The Pitalkhora (20°15’ N; 75°15’ E) or “Brazen Glen” is located at a distance of nearly 25 km west of Kannad, a tehsil headquarters in Aurangabad district and nearly 40 km west of Ellora caves. On the Aurangabad – Chalisgaon road, one has to take a diversion at Kalimath and travel nearly 4 km to reach the caves. The caves are located in a valley below and one has to ascend the steep steps to reach down. A stream, usually full of water during monsoon greets the visitors midway during the descent, and after crossing over through an iron bridge constructed by the ASI, one reaches the caves.

Pitalkhora consisting of 14 Buddhist Caves forms one of the earliest centres of the rock-cut architecture. They are cut in a variety of basalt rock which weathers faster in contrast to other parts in Maharashtra. Out of 14, 4 are chaityagrihas, one housing votive stupas, one apsidal and single cell (5A), and the rest are viharas. All the caves belong to the Hinayana period but the painting executed in the caves are of Mahayana period. The caves are in two groups; the first group consists of 10 caves and second consists of 4 caves. The Chaitya and Monastery Caves in this group have traces of very beautiful paintings of which some are surviving in the former. It is believed that Pitalkhora can be identified with ‘Petrigala’ of Ptolemy’s and ‘Pitangalya’ of ‘Mahamayuri’, a Buddhist chronicle. The inscriptions found here dates from c. 250 B.C. to 3rd – 4th century A.D. Two of the records mention ‘Pathitana’ (Pratishtana, the capital of Imperial Satavahanas, modern Paithan) and one mentions ‘Dhanyakataka’ modern Dharanikota in Guntur district, Andhra Pradesh.

The sculptural representations here are similar to that of found in the stupas of Sanchi, Karla, Nasik, of the same period.
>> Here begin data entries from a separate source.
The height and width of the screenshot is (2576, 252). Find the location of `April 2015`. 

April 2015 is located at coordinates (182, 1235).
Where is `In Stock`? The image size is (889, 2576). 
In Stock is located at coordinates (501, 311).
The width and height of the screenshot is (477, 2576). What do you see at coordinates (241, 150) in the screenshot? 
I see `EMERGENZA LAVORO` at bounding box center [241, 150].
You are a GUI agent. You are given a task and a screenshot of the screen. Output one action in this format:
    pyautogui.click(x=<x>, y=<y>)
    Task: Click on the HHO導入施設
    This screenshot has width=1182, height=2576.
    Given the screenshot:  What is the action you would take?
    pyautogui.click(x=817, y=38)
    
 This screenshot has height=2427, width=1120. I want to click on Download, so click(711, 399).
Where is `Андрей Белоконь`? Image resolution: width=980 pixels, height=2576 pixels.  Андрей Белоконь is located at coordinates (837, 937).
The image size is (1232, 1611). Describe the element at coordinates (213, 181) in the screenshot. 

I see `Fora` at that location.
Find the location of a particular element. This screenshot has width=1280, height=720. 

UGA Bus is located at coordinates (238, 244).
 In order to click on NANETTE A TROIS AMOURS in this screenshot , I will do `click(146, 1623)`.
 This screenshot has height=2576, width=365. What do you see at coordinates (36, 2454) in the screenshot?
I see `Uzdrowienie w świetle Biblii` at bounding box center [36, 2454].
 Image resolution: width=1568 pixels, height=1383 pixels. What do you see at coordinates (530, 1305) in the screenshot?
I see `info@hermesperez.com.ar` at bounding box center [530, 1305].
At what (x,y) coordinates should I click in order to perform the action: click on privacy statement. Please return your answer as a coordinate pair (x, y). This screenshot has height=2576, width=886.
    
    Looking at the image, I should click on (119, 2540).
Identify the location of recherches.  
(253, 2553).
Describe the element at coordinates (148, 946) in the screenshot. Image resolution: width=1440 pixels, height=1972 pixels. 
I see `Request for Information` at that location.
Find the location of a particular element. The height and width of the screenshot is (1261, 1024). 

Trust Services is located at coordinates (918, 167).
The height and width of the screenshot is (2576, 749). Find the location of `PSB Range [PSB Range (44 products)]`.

As these Caves are carved in somewhat softer and fragile rock, here one can also see examples of ‘ancient conservation’. A feature which needs special mention is the very ingenious arrangement of diverting water that found its way into the cave through cracks; long tunnel like openings were bored into the ceilings and the water was allowed to flow fully into the cave underneath the floor in concealed drain channel cut to lead the water outside near the cave entrance (Cave 4).